Wearily, Sun Wolf took him by one bony elbow and pushed him toward the tent flap. The King, never a man to give up easily, clutched his sleeve.

“You don’t understand! I’m offering you money, power—all the women you want . . . ”

Sun Wolf stopped, and turned to face the King, close enough to get a noseful of the man’s rancid breath. “There’s only one woman I want,” he said softly. “And it’s for her sake, not for yours or anyone else’s, that I’m going into Vorsal tonight. Now air yourself.”

“But I’ll make you rich . . . ”

At this point Sun Wolf committed an act of the grossest sort of lese majeste.

Dogbreath materialized as if by magic at the sound of the body hitting the dirt. “Got a problem?”

Sun Wolf flexed his hand. “The whole Middle Kingdoms are going to have a problem if this grut ever comes to power around here,” he remarked. “But I don’t think they need to worry much. Get somebody to take him back to Kwest Mralwe.”

The squad-leader gave him a grin and a cockeyed salute, and bent to pick up the monarch’s recumbent form. “Wake up, your Majesty—you and I are going to take a little ride . . . ” The King’s arm slung across his shoulders, he paused, regarding the Wolf with bright, demented eyes oddly sober for once. “You going to be all right?”

“Yeah.”

“You need backup as far as the walls?”

The Wolf hesitated, considering the matter. From Bron’s makeshift tavern, a bard’s voice lifted in a ballad of some more ancient war, singing of sacked towers and crumbled walls as if they had nothing to do with men killed, lives twisted askew, or children sold as slaves to the stews and the mines. The camp’s ill luck seemed to extend to bards; this was the worst Sun Wolf had heard in his life. Across the small open space between the tents he watched Hog the Cook’s dog Helmpiddle waddle deliberately over to a pile of battle armor someone had left outside his tent to let the sweat-soaked lining dry and lift one short leg solemnly at the helmet. Damp as the lining already was, Sun Wolf guessed the owner would not be aware it had been baptized until the next time he went into combat. He sighed and shook his head.
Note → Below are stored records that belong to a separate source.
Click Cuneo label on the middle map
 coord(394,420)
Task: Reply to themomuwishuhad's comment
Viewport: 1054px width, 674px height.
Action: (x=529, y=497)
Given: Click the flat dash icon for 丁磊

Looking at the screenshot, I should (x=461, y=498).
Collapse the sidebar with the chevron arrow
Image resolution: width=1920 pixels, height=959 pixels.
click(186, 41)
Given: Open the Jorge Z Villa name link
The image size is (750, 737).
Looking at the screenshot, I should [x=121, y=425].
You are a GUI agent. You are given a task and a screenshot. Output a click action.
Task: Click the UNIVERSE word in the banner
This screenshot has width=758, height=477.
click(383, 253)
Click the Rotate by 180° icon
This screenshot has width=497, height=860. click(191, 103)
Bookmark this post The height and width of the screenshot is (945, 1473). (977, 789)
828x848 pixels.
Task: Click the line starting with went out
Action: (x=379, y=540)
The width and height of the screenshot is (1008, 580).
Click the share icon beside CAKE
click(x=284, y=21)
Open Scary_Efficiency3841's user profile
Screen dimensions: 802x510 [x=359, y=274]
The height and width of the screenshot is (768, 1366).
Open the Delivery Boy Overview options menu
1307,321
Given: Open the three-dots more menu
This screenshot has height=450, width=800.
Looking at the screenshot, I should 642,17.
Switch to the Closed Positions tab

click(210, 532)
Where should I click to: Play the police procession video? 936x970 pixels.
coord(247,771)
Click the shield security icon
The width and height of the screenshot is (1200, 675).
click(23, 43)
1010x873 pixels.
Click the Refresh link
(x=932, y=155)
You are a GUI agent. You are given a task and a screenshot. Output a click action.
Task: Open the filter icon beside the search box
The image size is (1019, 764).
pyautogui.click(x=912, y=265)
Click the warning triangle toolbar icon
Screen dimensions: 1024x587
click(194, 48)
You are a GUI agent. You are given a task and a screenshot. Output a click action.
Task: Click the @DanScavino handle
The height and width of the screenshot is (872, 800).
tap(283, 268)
“No,” he said at last. “It’s not likely I’ll be seen, and you might be—in fact with the way luck’s going, it’s damn sure you would be.”

“Same goes for you, Chief,” the squad-leader pointed out, renewing his grip on the sagging King with one hand and relieving him of his purse with the other. Then his eyes returned to Sun Wolf’s face. “What do I tell the Hawk?”

What indeed?
He wondered what Moggin Aerbaldus would have done with him, once his soul had been drawn into that softly shining web.

I escaped him,
he reminded himself doggedly, pushing the cold terror aside. I did get away.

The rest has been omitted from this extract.